◆ **PROBLEM DESCRIPTION**:
Please repeat every entry, keeping each one exactly the same.

◆ **Stored items**:
↓

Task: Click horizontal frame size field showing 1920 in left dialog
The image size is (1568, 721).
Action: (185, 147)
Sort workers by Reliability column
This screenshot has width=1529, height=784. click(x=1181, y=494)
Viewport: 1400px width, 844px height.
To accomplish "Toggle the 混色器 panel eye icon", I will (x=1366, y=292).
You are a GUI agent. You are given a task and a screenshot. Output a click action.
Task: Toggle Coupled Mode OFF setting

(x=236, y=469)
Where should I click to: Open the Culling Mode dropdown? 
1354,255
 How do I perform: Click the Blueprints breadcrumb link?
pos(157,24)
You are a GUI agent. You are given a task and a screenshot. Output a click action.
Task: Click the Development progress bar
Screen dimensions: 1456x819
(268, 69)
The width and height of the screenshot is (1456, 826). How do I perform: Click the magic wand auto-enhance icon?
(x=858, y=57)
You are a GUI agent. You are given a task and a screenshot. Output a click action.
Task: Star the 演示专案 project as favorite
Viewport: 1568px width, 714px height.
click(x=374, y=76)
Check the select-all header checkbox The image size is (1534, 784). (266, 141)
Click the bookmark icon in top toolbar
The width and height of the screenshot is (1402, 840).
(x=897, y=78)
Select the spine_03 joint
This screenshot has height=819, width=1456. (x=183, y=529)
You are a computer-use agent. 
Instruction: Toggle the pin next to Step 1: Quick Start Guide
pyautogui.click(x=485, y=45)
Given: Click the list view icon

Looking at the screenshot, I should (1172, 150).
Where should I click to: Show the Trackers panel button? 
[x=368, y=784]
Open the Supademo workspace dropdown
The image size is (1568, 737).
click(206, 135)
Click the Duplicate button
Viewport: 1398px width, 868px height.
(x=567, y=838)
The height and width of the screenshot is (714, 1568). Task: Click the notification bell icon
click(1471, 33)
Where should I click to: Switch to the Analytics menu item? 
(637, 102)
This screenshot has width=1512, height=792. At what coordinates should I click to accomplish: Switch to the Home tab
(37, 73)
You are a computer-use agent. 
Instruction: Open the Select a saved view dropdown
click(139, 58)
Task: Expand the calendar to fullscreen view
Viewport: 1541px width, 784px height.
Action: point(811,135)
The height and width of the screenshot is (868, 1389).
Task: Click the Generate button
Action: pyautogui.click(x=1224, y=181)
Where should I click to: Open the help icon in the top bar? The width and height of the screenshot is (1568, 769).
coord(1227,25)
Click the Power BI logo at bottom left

↑

◆ **WRITTEN RESPONSE**:
Task: Click horizontal frame size field showing 1920 in left dialog
The image size is (1568, 721).
Action: (185, 147)
Sort workers by Reliability column
This screenshot has width=1529, height=784. click(x=1181, y=494)
Viewport: 1400px width, 844px height.
To accomplish "Toggle the 混色器 panel eye icon", I will (x=1366, y=292).
You are a GUI agent. You are given a task and a screenshot. Output a click action.
Task: Toggle Coupled Mode OFF setting

(x=236, y=469)
Where should I click to: Open the Culling Mode dropdown? 
1354,255
 How do I perform: Click the Blueprints breadcrumb link?
pos(157,24)
You are a GUI agent. You are given a task and a screenshot. Output a click action.
Task: Click the Development progress bar
Screen dimensions: 1456x819
(268, 69)
The width and height of the screenshot is (1456, 826). How do I perform: Click the magic wand auto-enhance icon?
(x=858, y=57)
You are a GUI agent. You are given a task and a screenshot. Output a click action.
Task: Star the 演示专案 project as favorite
Viewport: 1568px width, 714px height.
click(x=374, y=76)
Check the select-all header checkbox The image size is (1534, 784). (266, 141)
Click the bookmark icon in top toolbar
The width and height of the screenshot is (1402, 840).
(x=897, y=78)
Select the spine_03 joint
This screenshot has height=819, width=1456. (x=183, y=529)
You are a computer-use agent. 
Instruction: Toggle the pin next to Step 1: Quick Start Guide
pyautogui.click(x=485, y=45)
Given: Click the list view icon

Looking at the screenshot, I should (1172, 150).
Where should I click to: Show the Trackers panel button? 
[x=368, y=784]
Open the Supademo workspace dropdown
The image size is (1568, 737).
click(206, 135)
Click the Duplicate button
Viewport: 1398px width, 868px height.
(x=567, y=838)
The height and width of the screenshot is (714, 1568). Task: Click the notification bell icon
click(1471, 33)
Where should I click to: Switch to the Analytics menu item? 
(637, 102)
This screenshot has width=1512, height=792. At what coordinates should I click to accomplish: Switch to the Home tab
(37, 73)
You are a computer-use agent. 
Instruction: Open the Select a saved view dropdown
click(139, 58)
Task: Expand the calendar to fullscreen view
Viewport: 1541px width, 784px height.
Action: point(811,135)
The height and width of the screenshot is (868, 1389).
Task: Click the Generate button
Action: pyautogui.click(x=1224, y=181)
Where should I click to: Open the help icon in the top bar? The width and height of the screenshot is (1568, 769).
coord(1227,25)
Click the Power BI logo at bottom left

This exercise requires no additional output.